One hundred and one Dalmatians, ninety-nine of which are puppies, in a terraced house in London. How wonderful! The perfect Disney dream ending. Or in the realms of reality, a deluge of responsibility that is only going to increase if Roger and Anita, the owners, don’t begin to take spaying and neutering seriously. It is, therefore, no surprise that the demand for Dalmatians skyrocketed after the film’s 1985 and 1991 re-releases. The potent effect of the Disney charm works its magic again. Using novel Xerox technology, Disney crafts a ‘onederful’, yet problematic, depiction of pet-keeping as it follows the journey of pet Dalmatians Pongo and Perdy who, with the aid of many other animals, traverse the South England countryside in pursuit of their stolen puppies. Imbued with a spirit and agency to rival Lassie, the dogs overcome the dog-nappers to rescue and reclaim the puppies where the humans are unable to.

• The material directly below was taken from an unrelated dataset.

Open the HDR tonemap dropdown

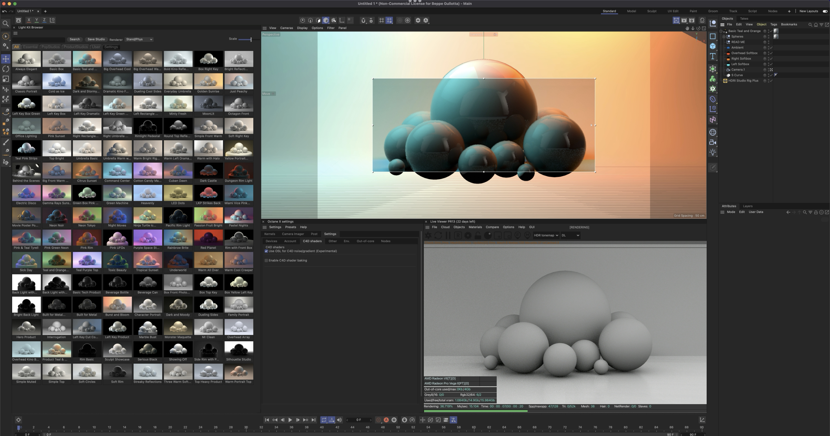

Helping to foster the narrative’s portrayal of the fun and fulfilling side of pet-keeping are the lively jazz score and fresh twentieth-century art style images of animated talking animals. It is a children’s Disney film after all. But, like most children’s films, there are controversial ideas lurking beneath the surface of the seemingly light-hearted representation of interspecies companionship. As well as igniting a discussion surrounding the liminality of being an animal in a human family, techniques from fast cutting to vignettes question the treatment of animals as pets in their commodification and objectification. To counter these belittling, anthropocentric views, the film empowers pets by presenting them as autonomous and active beings using methods from point-of-view shots to voice-over. In doing so, the film challenges the idea of pets as the passive agent in the human-pet relationship, showing their potential to be as capable and active as we are, if not more so.
Cinematic animals are often ‘marginalised in relation to the main frame of human interest’, but not in One Hundred and One Dalmatians. The opening scenes of the film establish the empowering of the pet and their experience by constructing the narrative through a mixture of Pongo’s voice-over narration, a zoom shot of Pongo, and Pongo’s point-of-view tracking shots. Beginning with a full shot of the mise-en-scène, the camera proceeds to zoom in on Pongo in a window with his human owner, Roger, in the background. By foregrounding Pongo and placing Roger in the backdrop of the mise-en-scène, the human experience is visually relegated and the pet’s experience is promoted. Roger’s placement behind Pongo in the mise-en-scène demonstrates how humans mainly serve as supporting acts of the dogs’ story. The camera focusing on Pongo combined with use of Pongo’s voice and use of Pongo’s visual perspective to craft the story bestows an authority on the pet, as opposed to the human, that continues throughout the film. In doing so, the power hierarchy of the human-animal relationship is reversed.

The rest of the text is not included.